Harmful Legislative bills affecting education


Austin Hanson, Editor

A pair of bills is currently being discussed in the Kansas State Legislature which could greatly hinder the education of students across the state.  These two bills may not seem initially harmful to the student learning environment, and it could even be argued that they would be beneficial towards students and teachers alike. However, there are several points to be made as to why these will only do harm. 


The first bill is SB-393, which is summarized by, “requiring school districts to annually publish on the internet a list of learning materials and activities used for student instruction at each school of the school district and providing a penalty for violations thereof.” At first glance, this bill looks great in the sense that it would improve the relationship between teachers and parents, building trust and transparency within the classroom. 


The problem is that this bill is addressing a problem that practically does not exist. Schools, and specifically teachers, are already very open with the materials they use within their classrooms, and the COVID pandemic has only increased the clarity between teachers and parents. Along with this, an entirely transparent classroom would likely cause teachers to streamline their teachings in order to fit a one-fits-all curriculum simply to appease all parents. This completely eliminates diversity in classrooms and makes it harder for teachers to adapt to students’ individual needs. Along with this, it puts extra unnecessary stress on teachers, as the majority of assignments and sources are already linked on classroom pages. 


“Of course, the biggest negative is the extra work that this may entail on teachers who already have a full plate. I hope that legislators realize that this kind of legislation is not going to draw people to the education field, which is rapidly losing more and more teachers,” says English teacher Mr. Anderson. 

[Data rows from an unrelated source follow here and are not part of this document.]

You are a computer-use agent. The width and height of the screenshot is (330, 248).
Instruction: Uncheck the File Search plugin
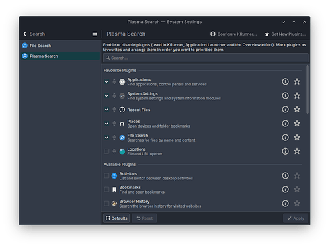(x=106, y=138)
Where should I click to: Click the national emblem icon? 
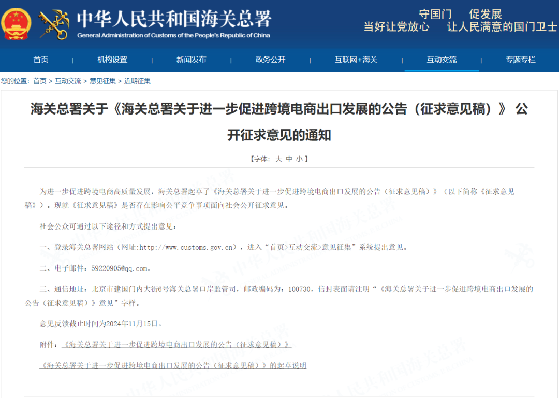17,23
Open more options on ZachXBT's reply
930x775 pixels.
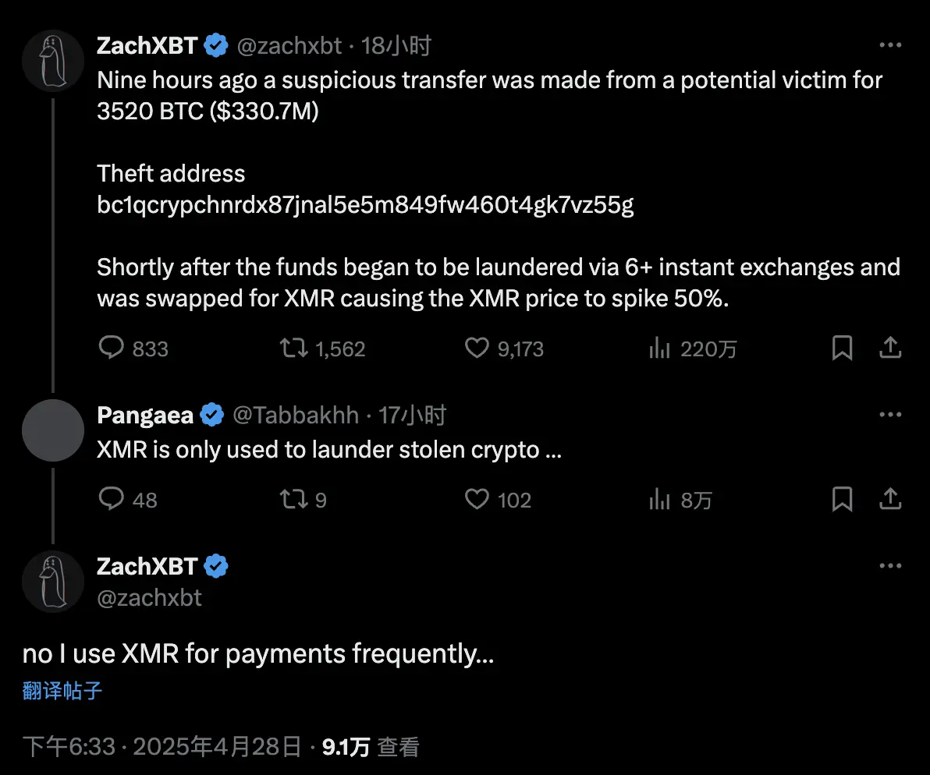point(890,566)
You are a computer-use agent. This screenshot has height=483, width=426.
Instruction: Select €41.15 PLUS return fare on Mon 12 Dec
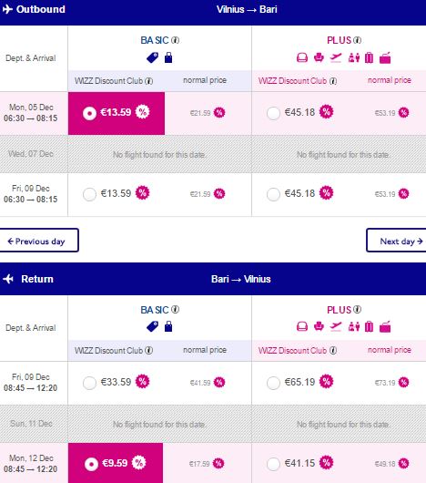tap(273, 464)
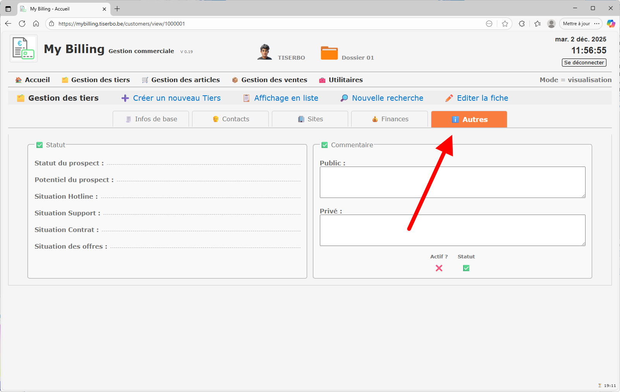The width and height of the screenshot is (620, 392).
Task: Toggle the Statut section checkbox
Action: click(40, 145)
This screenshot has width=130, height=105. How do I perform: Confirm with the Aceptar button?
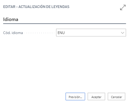[96, 96]
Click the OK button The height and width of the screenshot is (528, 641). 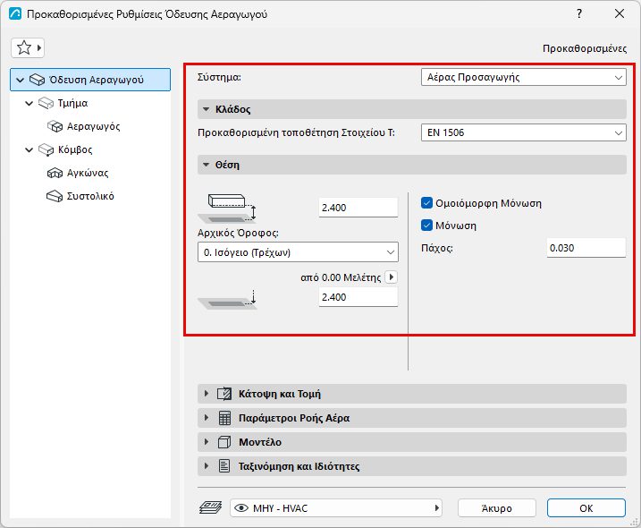[x=586, y=508]
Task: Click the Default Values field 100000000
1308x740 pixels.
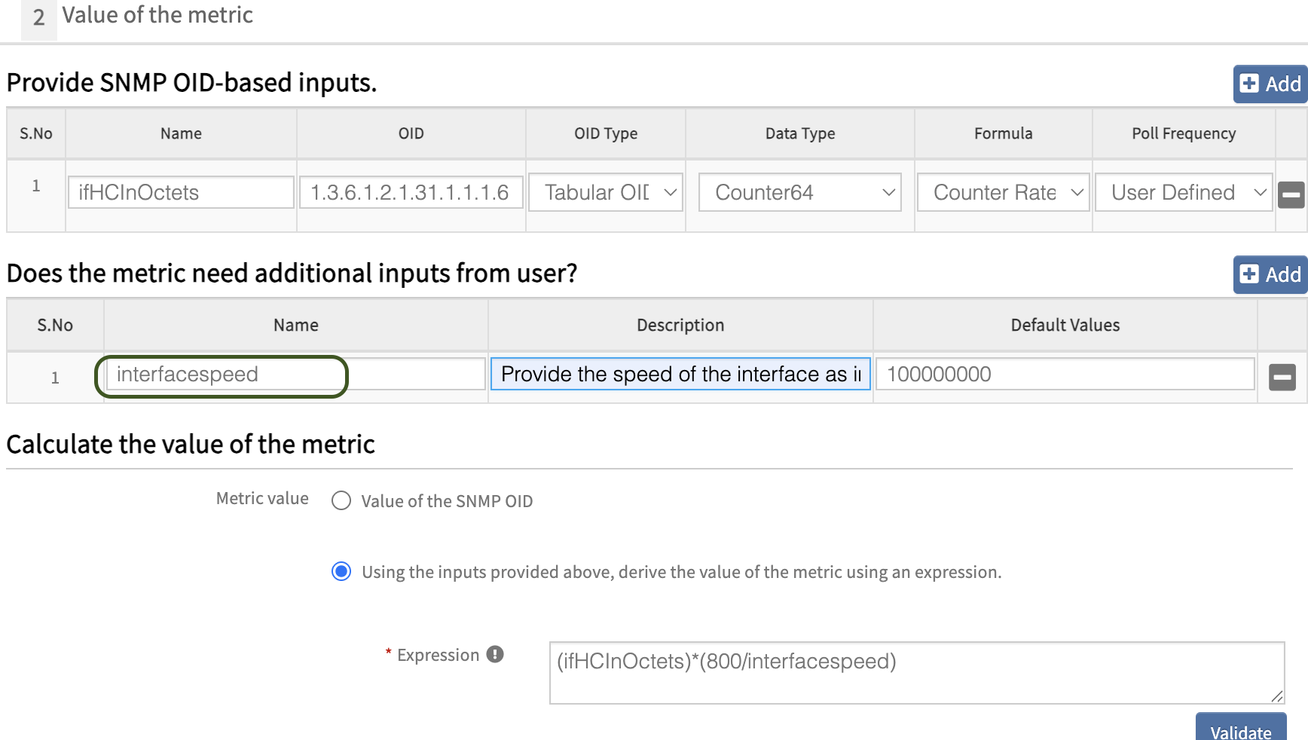Action: [1064, 375]
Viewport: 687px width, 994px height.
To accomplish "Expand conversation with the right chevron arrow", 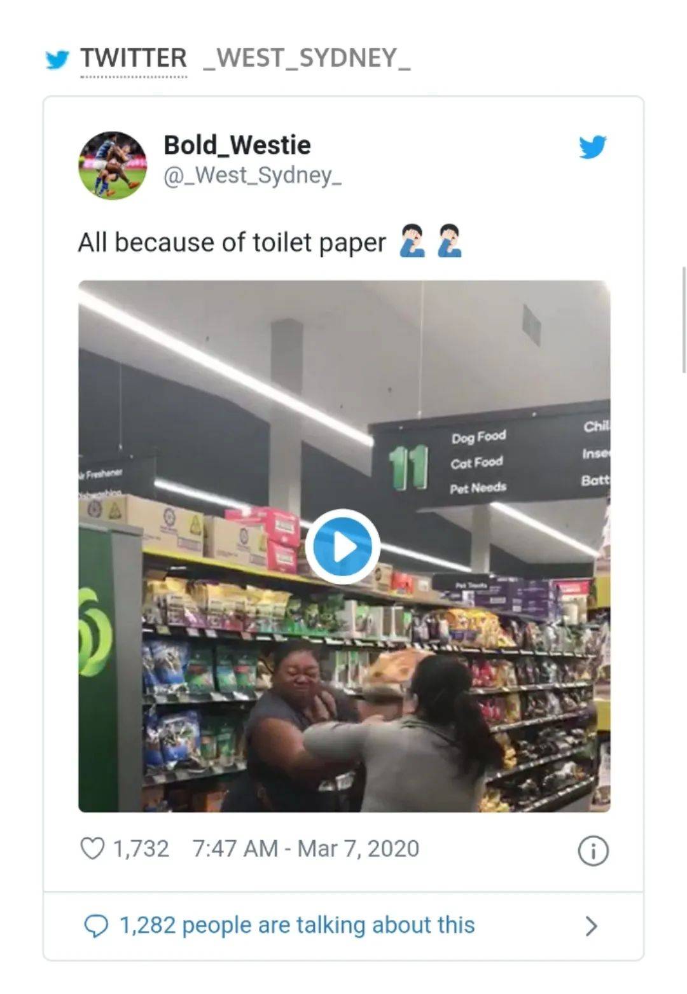I will pos(592,926).
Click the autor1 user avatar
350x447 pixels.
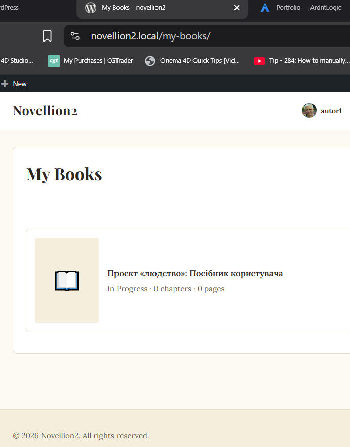(309, 110)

Moving on to the second bill, HB-2685, which states, “Establishing the Kansas student achievement accountability act to require students to show grade level proficiency on state assessments before promotion to the next grade level”. This bill would require students to pass on state assessments by grade level, which seems viable. However, there are several issues with the structure of state assessments that endangers the ability of capable students to graduate. For one, many students are highly engaged within the classroom and can retain information, but can still have trouble with applying it towards testing. Many students often rely on study guides in order to fully retain information and perform well on tests, and when nothing is provided, it can stunt the performance of capable students.


Secondly, State assessments do not accurately fit the curriculum that is taught during the school year, and what they do contain isn’t even necessarily relevant to what actually needs to be taught. In fact, a survey of over 1500 NEA members shows that around 70% of educators don’t believe that the primary state assessment is even appropriate for their students (nea.org) 


For the most part, these two bills are simply addressing issues that have already been solved, while creating more problems for just about every teacher and student alike. This puts a larger workload on teachers in order to provide resources that are already given and gives students an even more stressful testing period that has them relying entirely on their raw testing ability and not necessarily on their knowledge of covered content. Simply put, these bills cause far more stress than they relieve, all while addressing issues that don’t exist.